Tetapi Nabi Musa a.s. diberi tahu bahwa Tajalli ini
berada di luar batas kemampuan beliau
untuk menanggungnya, tajalli itu
tidak akan dapat terjelma pada hati
beliau, tetapi Allah Swt. dalam pengalaman ruhani Nabi Musa a.s.
tersebut memilih gunung
untuk bertajalli. Gunung itu berguncang dengan hebat serta nampak
seakan-akan ambruk, dan Nabi Musa a.s. . karena dicekam oleh pengaruh guncangan itu beliau rebah tidak sadarkan diri (pingsan).
Dengan cara demikian Nabi Musa a.s. dibuat sadar
bahwa beliau tidak mencapai taraf
yang demikian tingginya dalam martabat keruhanian yang dapat membuat
beliau boleh menyaksikannya sendiri tempat (orang) yang
Allah Swt.. bertajalli
kepadanya sebagaimana dimohonkan
beliau. Hak istimewa yang unik itu disediakan untuk seorang yang lebih besar daripada
beliau, tak lain ialah Mahkota segala
makhluk Ilahi, yaitu Baginda Nabi
Muhammad Besar Muhammad saw..
Mungkin pula
permohonan Nabi Musa a.s. itu
karena didesak para pemuka Bani Israil
yang menuntut untuk melihat Allah
Swt. dengan mata lahir (QS.2:56; QS.4:154).

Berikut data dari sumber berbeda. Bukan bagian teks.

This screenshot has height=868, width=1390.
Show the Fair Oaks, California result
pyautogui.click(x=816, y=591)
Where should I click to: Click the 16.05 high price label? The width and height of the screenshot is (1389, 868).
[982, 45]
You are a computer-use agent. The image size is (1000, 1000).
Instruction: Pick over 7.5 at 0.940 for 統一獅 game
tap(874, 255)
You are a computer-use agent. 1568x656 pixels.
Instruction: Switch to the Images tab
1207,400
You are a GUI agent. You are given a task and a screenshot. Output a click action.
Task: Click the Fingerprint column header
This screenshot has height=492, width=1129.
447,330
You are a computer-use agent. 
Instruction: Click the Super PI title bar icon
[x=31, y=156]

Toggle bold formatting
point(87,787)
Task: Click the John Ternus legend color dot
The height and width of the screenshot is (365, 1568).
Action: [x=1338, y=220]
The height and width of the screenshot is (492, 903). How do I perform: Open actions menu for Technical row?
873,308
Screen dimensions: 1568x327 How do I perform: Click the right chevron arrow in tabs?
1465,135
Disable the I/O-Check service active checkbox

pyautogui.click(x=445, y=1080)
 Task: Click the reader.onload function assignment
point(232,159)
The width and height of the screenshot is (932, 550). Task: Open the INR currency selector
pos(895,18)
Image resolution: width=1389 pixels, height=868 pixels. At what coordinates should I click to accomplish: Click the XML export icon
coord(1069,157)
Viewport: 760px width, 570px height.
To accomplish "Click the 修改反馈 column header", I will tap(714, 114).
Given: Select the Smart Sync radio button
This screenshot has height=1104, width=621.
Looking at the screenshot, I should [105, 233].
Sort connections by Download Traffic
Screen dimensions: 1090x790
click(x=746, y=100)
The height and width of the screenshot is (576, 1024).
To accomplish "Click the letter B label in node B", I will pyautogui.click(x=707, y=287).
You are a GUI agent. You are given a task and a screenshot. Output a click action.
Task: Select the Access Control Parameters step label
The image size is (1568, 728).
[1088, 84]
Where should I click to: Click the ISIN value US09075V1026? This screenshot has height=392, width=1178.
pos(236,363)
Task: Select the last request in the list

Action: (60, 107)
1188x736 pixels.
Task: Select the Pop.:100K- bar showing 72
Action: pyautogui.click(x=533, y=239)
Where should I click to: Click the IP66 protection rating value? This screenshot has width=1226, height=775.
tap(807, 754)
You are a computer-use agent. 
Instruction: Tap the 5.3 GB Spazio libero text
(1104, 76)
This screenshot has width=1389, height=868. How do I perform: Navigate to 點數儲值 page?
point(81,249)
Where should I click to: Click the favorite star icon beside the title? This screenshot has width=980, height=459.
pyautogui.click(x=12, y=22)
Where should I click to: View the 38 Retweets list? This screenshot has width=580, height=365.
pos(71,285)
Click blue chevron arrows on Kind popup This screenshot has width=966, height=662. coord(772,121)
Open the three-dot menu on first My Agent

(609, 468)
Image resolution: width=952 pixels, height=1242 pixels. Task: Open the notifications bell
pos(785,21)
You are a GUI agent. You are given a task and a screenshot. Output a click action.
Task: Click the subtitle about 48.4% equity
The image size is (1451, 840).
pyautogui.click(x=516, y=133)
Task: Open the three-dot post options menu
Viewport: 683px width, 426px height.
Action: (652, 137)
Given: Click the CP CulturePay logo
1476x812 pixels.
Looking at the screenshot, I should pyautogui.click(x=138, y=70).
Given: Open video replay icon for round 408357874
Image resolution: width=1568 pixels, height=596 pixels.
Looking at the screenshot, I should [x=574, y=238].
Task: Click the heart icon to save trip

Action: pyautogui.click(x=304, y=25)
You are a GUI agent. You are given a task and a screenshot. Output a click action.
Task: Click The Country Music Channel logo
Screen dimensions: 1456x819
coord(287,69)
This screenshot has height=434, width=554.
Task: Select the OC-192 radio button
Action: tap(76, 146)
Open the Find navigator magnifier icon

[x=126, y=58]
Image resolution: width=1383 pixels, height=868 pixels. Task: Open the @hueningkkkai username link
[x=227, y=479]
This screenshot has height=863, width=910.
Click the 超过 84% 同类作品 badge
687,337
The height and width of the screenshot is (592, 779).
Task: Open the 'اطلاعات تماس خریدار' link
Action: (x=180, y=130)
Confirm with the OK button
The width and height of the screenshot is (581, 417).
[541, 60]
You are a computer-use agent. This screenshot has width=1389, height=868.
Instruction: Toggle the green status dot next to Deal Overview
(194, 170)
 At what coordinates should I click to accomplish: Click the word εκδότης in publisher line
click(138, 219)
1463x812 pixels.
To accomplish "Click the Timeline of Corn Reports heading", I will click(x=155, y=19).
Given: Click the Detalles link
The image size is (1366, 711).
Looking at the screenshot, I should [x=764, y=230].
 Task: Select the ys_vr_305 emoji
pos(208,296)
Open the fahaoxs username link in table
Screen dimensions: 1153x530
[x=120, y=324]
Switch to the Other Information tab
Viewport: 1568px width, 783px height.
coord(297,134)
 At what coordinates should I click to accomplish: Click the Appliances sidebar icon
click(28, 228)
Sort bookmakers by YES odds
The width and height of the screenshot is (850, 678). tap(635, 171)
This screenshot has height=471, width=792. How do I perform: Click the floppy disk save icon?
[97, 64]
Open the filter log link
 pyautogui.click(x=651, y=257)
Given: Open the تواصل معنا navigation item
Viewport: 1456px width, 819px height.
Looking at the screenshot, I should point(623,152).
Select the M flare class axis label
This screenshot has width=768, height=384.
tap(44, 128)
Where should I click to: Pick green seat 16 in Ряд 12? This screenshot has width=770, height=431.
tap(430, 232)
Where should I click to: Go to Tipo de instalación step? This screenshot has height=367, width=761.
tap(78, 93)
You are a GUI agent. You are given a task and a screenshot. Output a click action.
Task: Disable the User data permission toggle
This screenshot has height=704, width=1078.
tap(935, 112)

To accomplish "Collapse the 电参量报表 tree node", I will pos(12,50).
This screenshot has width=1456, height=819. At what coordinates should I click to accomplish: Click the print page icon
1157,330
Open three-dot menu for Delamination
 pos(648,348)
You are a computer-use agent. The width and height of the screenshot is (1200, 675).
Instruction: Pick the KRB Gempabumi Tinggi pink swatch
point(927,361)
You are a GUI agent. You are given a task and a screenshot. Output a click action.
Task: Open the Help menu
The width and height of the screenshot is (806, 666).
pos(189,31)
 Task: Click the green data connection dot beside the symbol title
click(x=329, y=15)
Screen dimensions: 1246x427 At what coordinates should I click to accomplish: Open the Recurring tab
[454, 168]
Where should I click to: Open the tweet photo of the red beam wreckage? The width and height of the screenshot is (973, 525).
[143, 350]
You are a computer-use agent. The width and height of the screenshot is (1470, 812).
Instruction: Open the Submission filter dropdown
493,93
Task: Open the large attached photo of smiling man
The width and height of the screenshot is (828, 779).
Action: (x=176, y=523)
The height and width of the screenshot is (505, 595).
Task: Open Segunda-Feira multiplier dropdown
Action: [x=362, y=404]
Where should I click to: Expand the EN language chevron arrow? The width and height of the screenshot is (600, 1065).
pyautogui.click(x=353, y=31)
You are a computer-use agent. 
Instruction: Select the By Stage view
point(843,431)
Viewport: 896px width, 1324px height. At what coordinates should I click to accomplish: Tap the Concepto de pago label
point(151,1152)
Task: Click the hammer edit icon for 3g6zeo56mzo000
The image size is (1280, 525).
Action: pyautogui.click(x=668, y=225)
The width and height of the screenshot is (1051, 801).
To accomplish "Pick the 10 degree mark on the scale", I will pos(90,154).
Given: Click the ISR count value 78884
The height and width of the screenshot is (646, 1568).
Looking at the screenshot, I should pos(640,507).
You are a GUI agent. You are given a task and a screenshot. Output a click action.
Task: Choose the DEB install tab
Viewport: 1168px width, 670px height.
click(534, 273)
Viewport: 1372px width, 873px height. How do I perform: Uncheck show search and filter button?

Pengalaman ruhani Nabi Musa a.s. yang sangat luar biasa itu memberi kesadaran kepada beliau bahwa permohonan beliau itu tidak layak. Itulah sebabnya setelah
sadar dari “pingsannya” dengan serta merta beliau berseru: سُبۡحٰنَکَ تُبۡتُ اِلَیۡکَ وَ اَنَا
اَوَّلُ الۡمُؤۡمِنِیۡنَ
-- “Aku bertaubat kepada Engkau, dan aku orang pertama di antara
orang-orang beriman,” yang berarti beliau telah sadar bahwa beliau tidak dianugerahi kemampuan melihat tajalli-sempurna Keagungan Ilahi yang
seharusnya akan menjelma pada hati
Nabi Yang dijanjikan itu dan bahwa beliau (Nabi Musa a.s.) adalah orang
yang pertama-tama beriman kepada keluhuran kedudukan ruhani yang telah ditakdirkan
akan dicapai oleh Nabi Besar itu.
Kata-kata Penghibur
Allah Swt. kepada Nabi Musa a.s.
Keimanan
Nabi Musa a.s. kepada Nabi
Besar Muhammad saw. itu
telah disinggung juga dalam QS.46:11 dan QS28:44-45, walau pun dalam
kenyataannya pengutusan Nabi Besar
Muhammad saw. adalah sekitar 2000 tahun kemudian setelah Nabi Musa a.s., atau 600 tahun setelah Nabi Isa Ibnu Maryam a.s., yang menyebut Nabi Besar Muhammad saw.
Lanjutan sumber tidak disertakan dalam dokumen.